> WHAT YOU SHOULD DO
Lay out the part of the listing that opens with the line containing "You are a computer-use agent. This" and closes with the line containing "click(675, 101)" as a JSON list of strings, one string per line, with both of those lines included and any blank lines left out. Leave the pictures out of your answer.

> TASK INPUTS
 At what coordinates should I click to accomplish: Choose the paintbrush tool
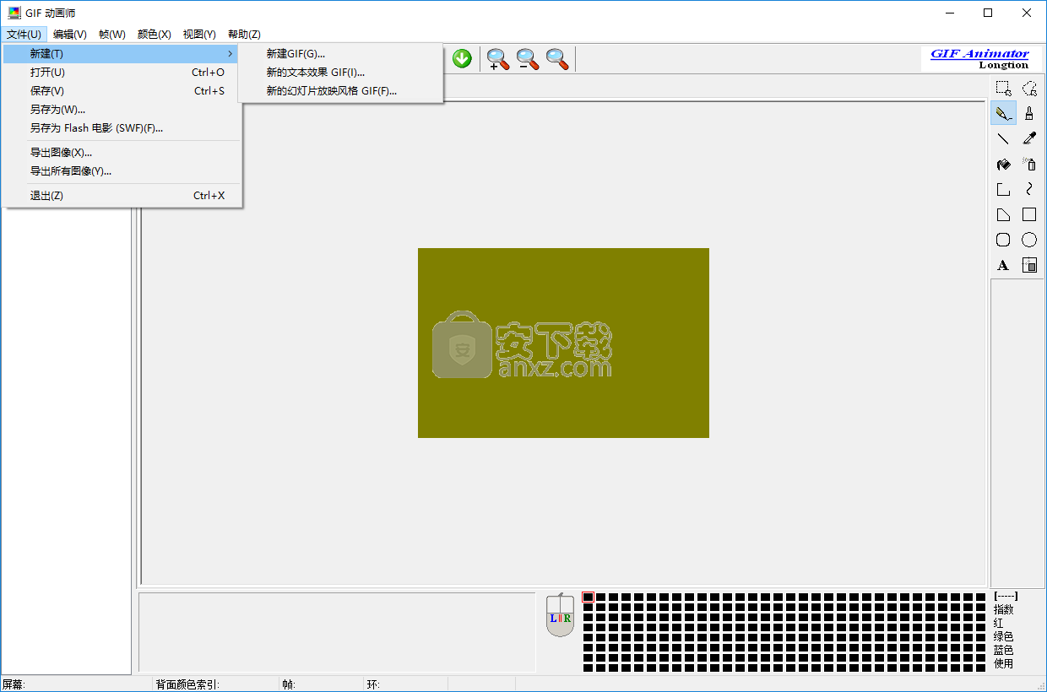pos(1029,113)
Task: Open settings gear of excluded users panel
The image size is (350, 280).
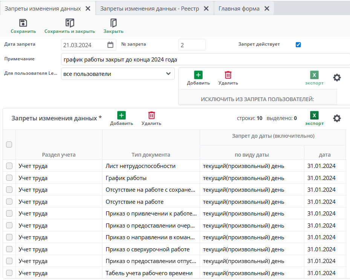Action: point(337,78)
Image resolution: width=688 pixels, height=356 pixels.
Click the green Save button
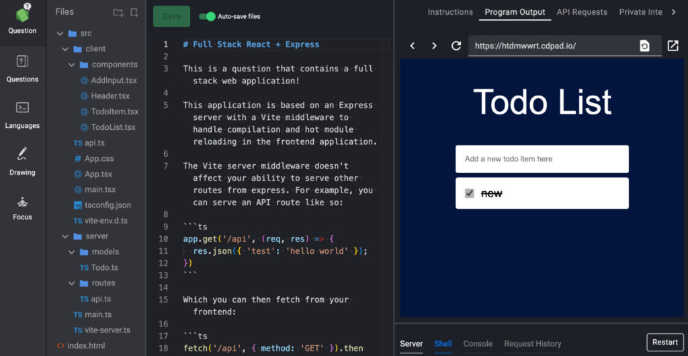click(x=171, y=16)
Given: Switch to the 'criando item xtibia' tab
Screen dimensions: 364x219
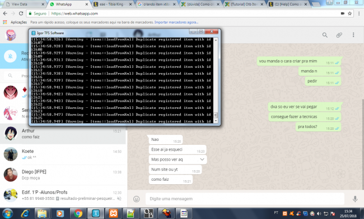Looking at the screenshot, I should click(156, 4).
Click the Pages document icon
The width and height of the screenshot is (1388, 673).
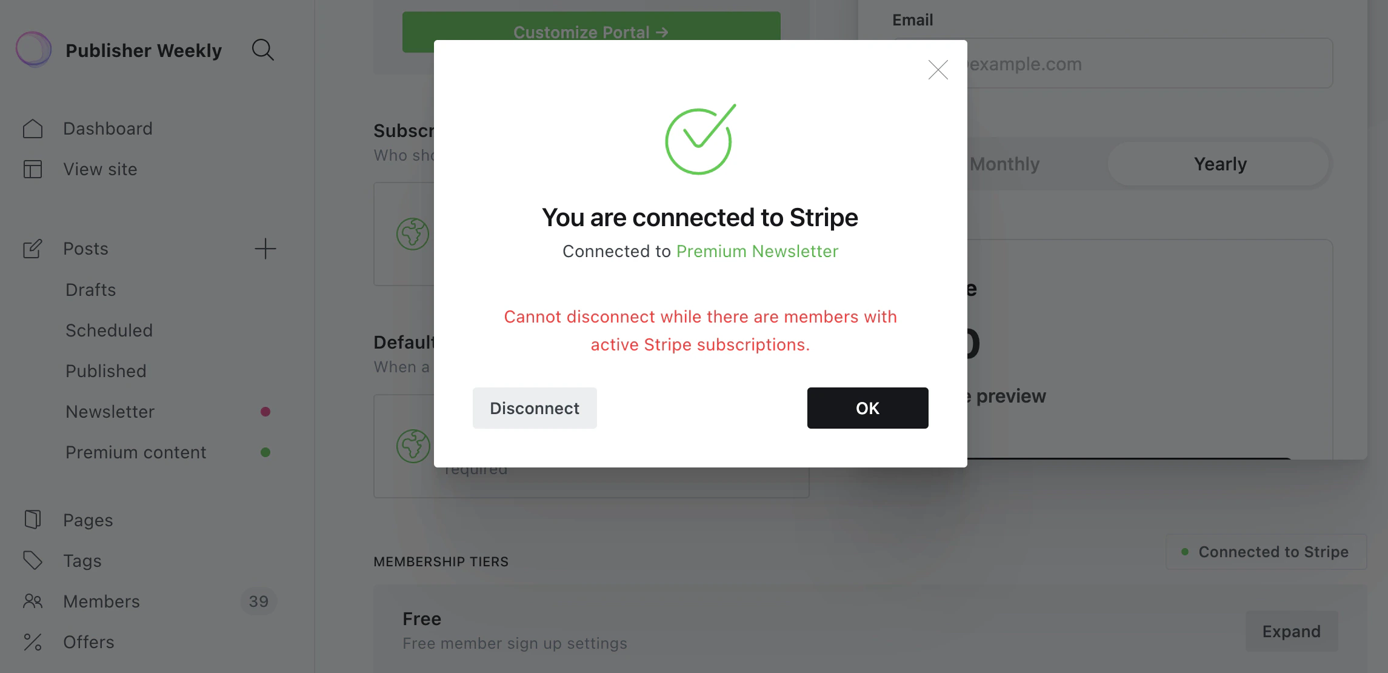[x=33, y=520]
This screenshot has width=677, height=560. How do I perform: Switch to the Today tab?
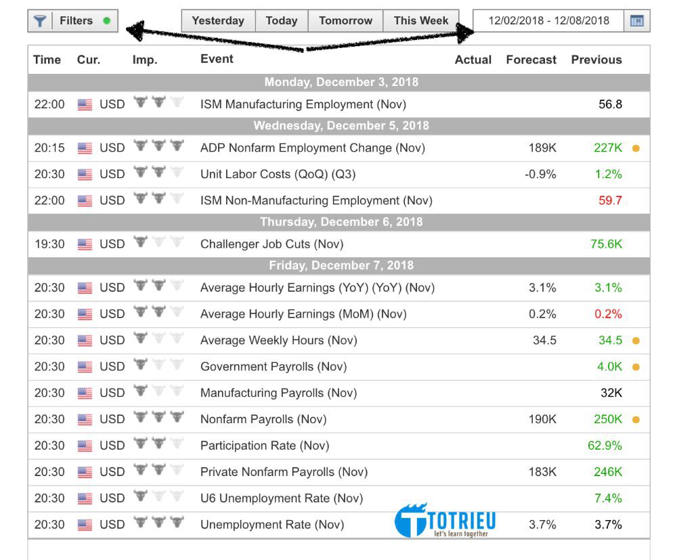tap(282, 20)
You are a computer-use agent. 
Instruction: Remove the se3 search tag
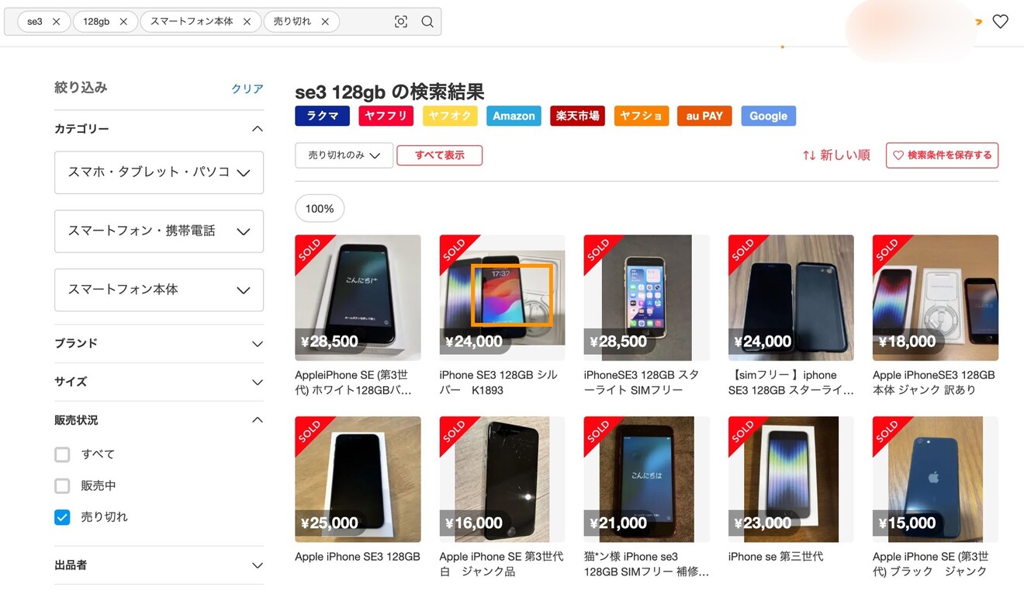coord(56,22)
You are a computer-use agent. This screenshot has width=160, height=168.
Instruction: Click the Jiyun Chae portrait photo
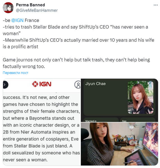click(141, 97)
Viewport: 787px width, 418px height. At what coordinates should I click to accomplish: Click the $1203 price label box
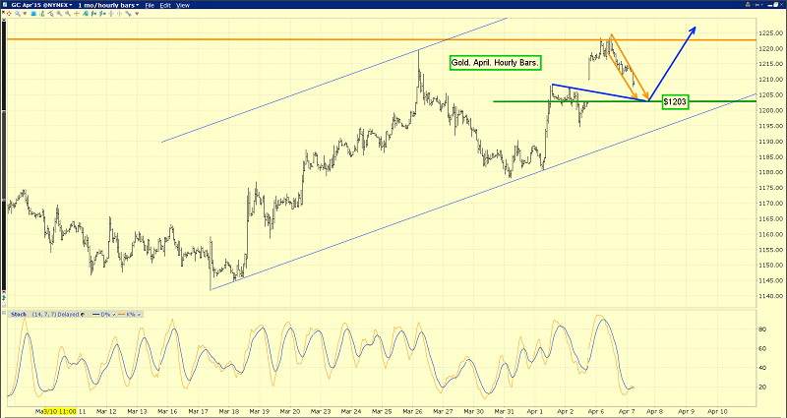click(675, 101)
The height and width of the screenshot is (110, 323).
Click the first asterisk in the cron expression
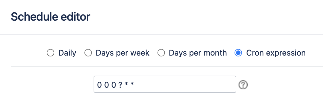126,84
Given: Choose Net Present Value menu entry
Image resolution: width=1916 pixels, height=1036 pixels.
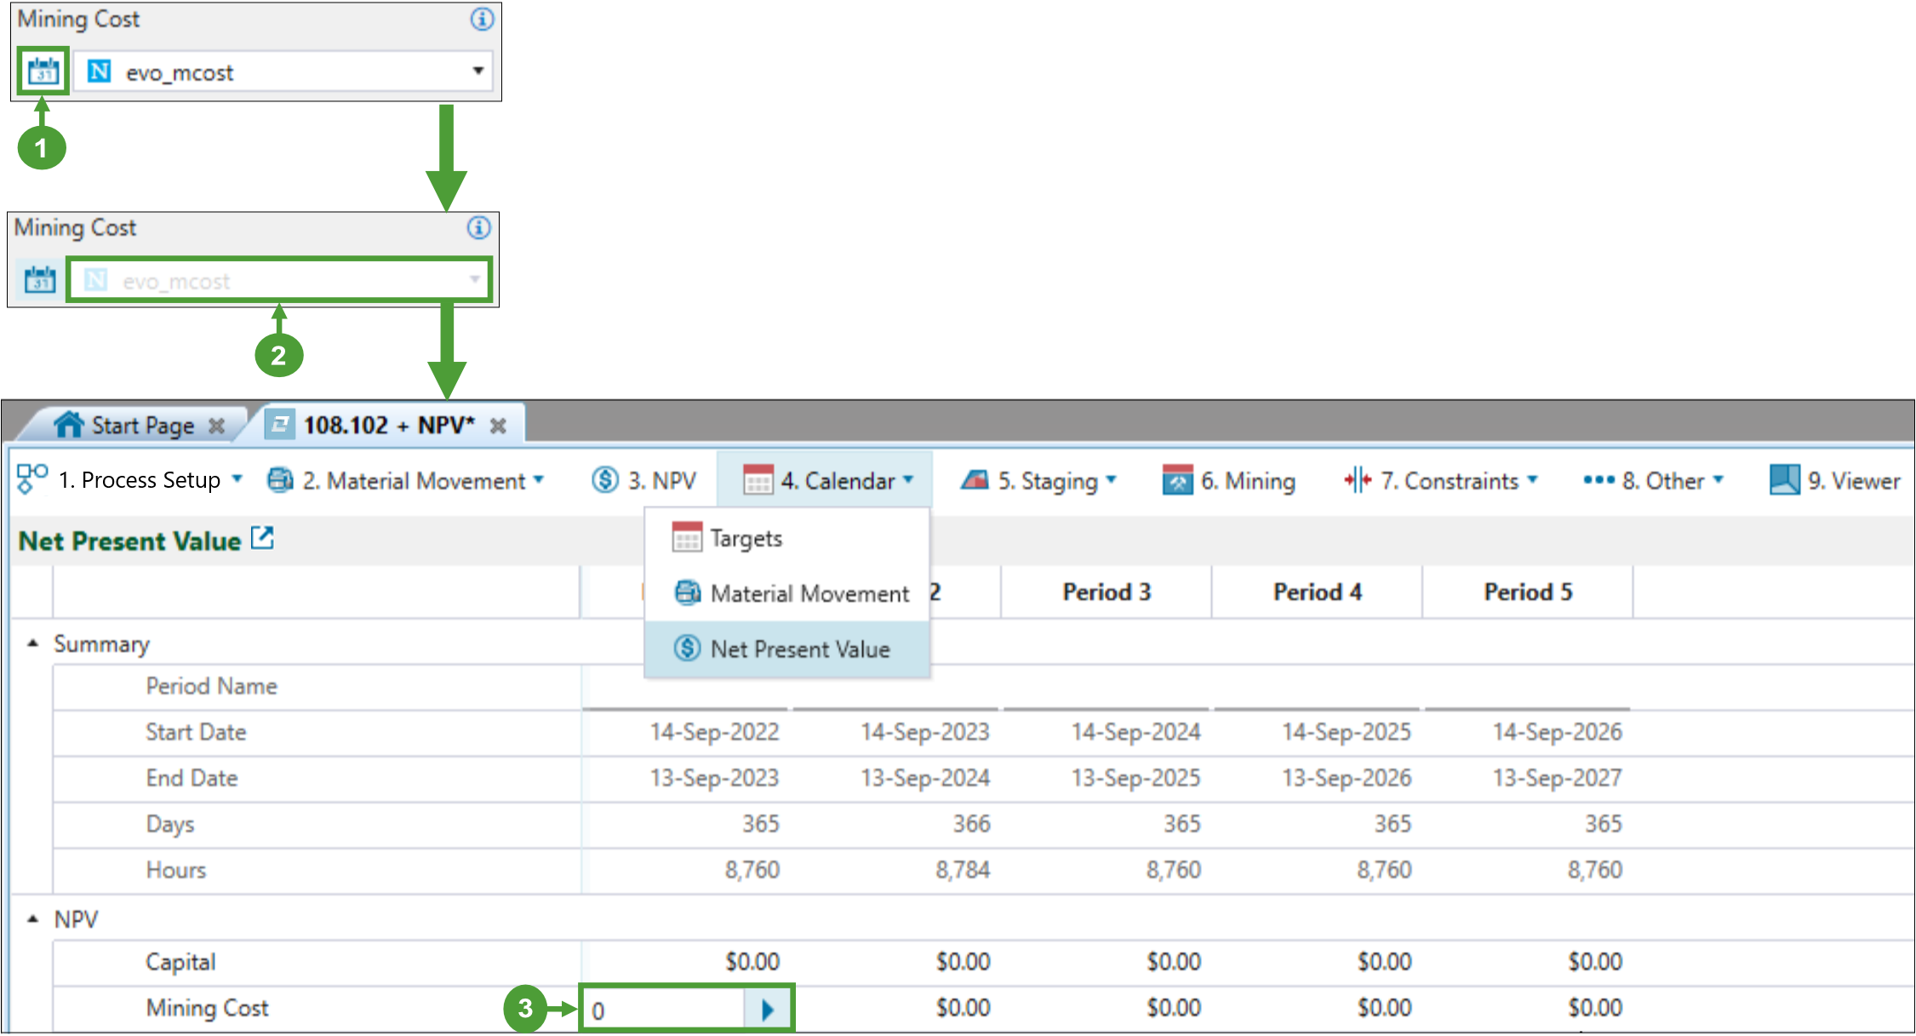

> SOLUTION TO THIS EXERCISE
[
  "You are a computer-use agent. This screenshot has width=160, height=168.",
  "Instruction: Click the Jiyun Chae portrait photo",
  "click(141, 97)",
  "Viewport: 787px width, 418px height. At what coordinates should I click to accomplish: Click the $1203 price label box",
  "click(675, 101)"
]